Glucocorticoid therapy as first-line treatment in primary hypophysitis: a systematic review and individual patient data meta-analysis.

Abstract

High-dose glucocorticoids are associated with improved recovery of deficits in primary autoimmune hypophysitis (PAH), but optimal dosing, route, and duration are unclear. We reviewed literature for first-line glucocorticoid treatment in PAH until December 2021 and performed an individual-patient data meta-analysis to analyze clinical, hormonal, and radiological outcomes with respect to route, dose, and duration (<6.5 vs. 6.5-12 vs. >12 weeks) of glucocorticoid treatment according to disease severity. 153 PAH patients from 83 publications were included. The median age at presentation was 41(32.5-48) years with a female preponderance (70.3%). Visual field recovery was significantly better with intravenous (91.7%) as compared to oral (54.5%) route, high dose (100%) and very-high dose (90.9%) as compared to medium dose (20%) of glucocorticoids. Corticotroph axis recovery was greater in intravenous (54.8% vs. 28.1% oral, p=0.033) route and increasing glucocorticoid dose group (0% vs. 38.1% vs. 57.1%), attaining statistical significance (p=0.012) with very high-dose.
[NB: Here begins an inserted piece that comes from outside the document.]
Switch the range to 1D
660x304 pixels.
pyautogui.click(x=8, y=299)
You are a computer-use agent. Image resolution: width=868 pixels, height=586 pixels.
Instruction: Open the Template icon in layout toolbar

A longer duration of treatment (>6.5 weeks) was associated with better corticotroph and thyrotroph recovery. Need for rescue therapy with lower with intravenous route (38% vs 17.5%, p=0.012) and with increasing glucocorticoid doses (53.3% vs. 34.3% vs. 17.3%, p=0.016). In severe disease, visual field and corticotroph axis recovery was significantly higher with intravenous route and very-high dose steroids. The adverse effects of glucocorticoids were independent of dose and duration of treatment. Very high-dose glucocorticoids by intravenous route and cumulative longer duration (>6.5 weeks) lead to better outcomes and could be considered as first-line treatment of severe PAH cases.